* **Prompt**:
Rewrite the data below, replacing every instance of "computer-use agent" with "desktop agent" and leaving everything else unchanged.
>> Start Material to process
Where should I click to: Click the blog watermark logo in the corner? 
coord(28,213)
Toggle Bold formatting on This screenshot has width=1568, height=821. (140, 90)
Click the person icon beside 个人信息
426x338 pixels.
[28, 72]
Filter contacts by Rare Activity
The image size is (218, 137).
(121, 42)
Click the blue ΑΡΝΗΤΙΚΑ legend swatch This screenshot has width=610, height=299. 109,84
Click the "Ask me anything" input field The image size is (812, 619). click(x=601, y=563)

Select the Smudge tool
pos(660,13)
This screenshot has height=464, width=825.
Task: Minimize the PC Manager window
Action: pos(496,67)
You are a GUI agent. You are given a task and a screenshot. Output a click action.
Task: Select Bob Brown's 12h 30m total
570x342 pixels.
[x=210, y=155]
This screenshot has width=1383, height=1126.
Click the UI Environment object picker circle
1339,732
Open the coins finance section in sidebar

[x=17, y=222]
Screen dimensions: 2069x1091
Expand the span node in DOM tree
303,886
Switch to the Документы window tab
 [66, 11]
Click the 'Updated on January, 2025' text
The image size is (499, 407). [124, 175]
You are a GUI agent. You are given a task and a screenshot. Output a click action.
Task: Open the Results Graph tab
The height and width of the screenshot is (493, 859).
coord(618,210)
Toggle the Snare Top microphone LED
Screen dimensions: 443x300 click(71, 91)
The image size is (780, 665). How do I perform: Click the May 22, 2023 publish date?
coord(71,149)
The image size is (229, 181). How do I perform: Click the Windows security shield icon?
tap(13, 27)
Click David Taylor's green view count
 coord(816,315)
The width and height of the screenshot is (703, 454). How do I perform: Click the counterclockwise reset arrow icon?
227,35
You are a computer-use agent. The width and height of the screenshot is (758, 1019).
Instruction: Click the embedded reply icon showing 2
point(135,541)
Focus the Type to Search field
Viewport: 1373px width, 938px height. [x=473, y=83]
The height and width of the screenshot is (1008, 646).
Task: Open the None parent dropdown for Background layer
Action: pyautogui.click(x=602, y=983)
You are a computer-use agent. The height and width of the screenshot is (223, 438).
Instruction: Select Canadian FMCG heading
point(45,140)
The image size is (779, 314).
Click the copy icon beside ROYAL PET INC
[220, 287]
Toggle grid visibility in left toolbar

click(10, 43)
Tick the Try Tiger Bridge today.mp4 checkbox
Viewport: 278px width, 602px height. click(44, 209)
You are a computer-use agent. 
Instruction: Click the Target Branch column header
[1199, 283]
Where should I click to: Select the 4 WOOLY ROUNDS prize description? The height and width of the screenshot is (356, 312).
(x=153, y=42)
>> End Material to process
* **Answer to this exercise**:
Where should I click to: Click the blog watermark logo in the corner? 
coord(28,213)
Toggle Bold formatting on This screenshot has width=1568, height=821. (140, 90)
Click the person icon beside 个人信息
426x338 pixels.
[28, 72]
Filter contacts by Rare Activity
The image size is (218, 137).
(121, 42)
Click the blue ΑΡΝΗΤΙΚΑ legend swatch This screenshot has width=610, height=299. 109,84
Click the "Ask me anything" input field The image size is (812, 619). click(x=601, y=563)

Select the Smudge tool
pos(660,13)
This screenshot has height=464, width=825.
Task: Minimize the PC Manager window
Action: pos(496,67)
You are a GUI agent. You are given a task and a screenshot. Output a click action.
Task: Select Bob Brown's 12h 30m total
570x342 pixels.
[x=210, y=155]
This screenshot has width=1383, height=1126.
Click the UI Environment object picker circle
1339,732
Open the coins finance section in sidebar

[x=17, y=222]
Screen dimensions: 2069x1091
Expand the span node in DOM tree
303,886
Switch to the Документы window tab
 [66, 11]
Click the 'Updated on January, 2025' text
The image size is (499, 407). [124, 175]
You are a GUI agent. You are given a task and a screenshot. Output a click action.
Task: Open the Results Graph tab
The height and width of the screenshot is (493, 859).
coord(618,210)
Toggle the Snare Top microphone LED
Screen dimensions: 443x300 click(71, 91)
The image size is (780, 665). How do I perform: Click the May 22, 2023 publish date?
coord(71,149)
The image size is (229, 181). How do I perform: Click the Windows security shield icon?
tap(13, 27)
Click David Taylor's green view count
 coord(816,315)
The width and height of the screenshot is (703, 454). How do I perform: Click the counterclockwise reset arrow icon?
227,35
You are a desktop agent. The width and height of the screenshot is (758, 1019).
Instruction: Click the embedded reply icon showing 2
point(135,541)
Focus the Type to Search field
Viewport: 1373px width, 938px height. [x=473, y=83]
The height and width of the screenshot is (1008, 646).
Task: Open the None parent dropdown for Background layer
Action: pyautogui.click(x=602, y=983)
You are a desktop agent. The height and width of the screenshot is (223, 438).
Instruction: Select Canadian FMCG heading
point(45,140)
The image size is (779, 314).
Click the copy icon beside ROYAL PET INC
[220, 287]
Toggle grid visibility in left toolbar

click(10, 43)
Tick the Try Tiger Bridge today.mp4 checkbox
Viewport: 278px width, 602px height. click(44, 209)
You are a desktop agent. 
Instruction: Click the Target Branch column header
[1199, 283]
Where should I click to: Select the 4 WOOLY ROUNDS prize description? The height and width of the screenshot is (356, 312).
(x=153, y=42)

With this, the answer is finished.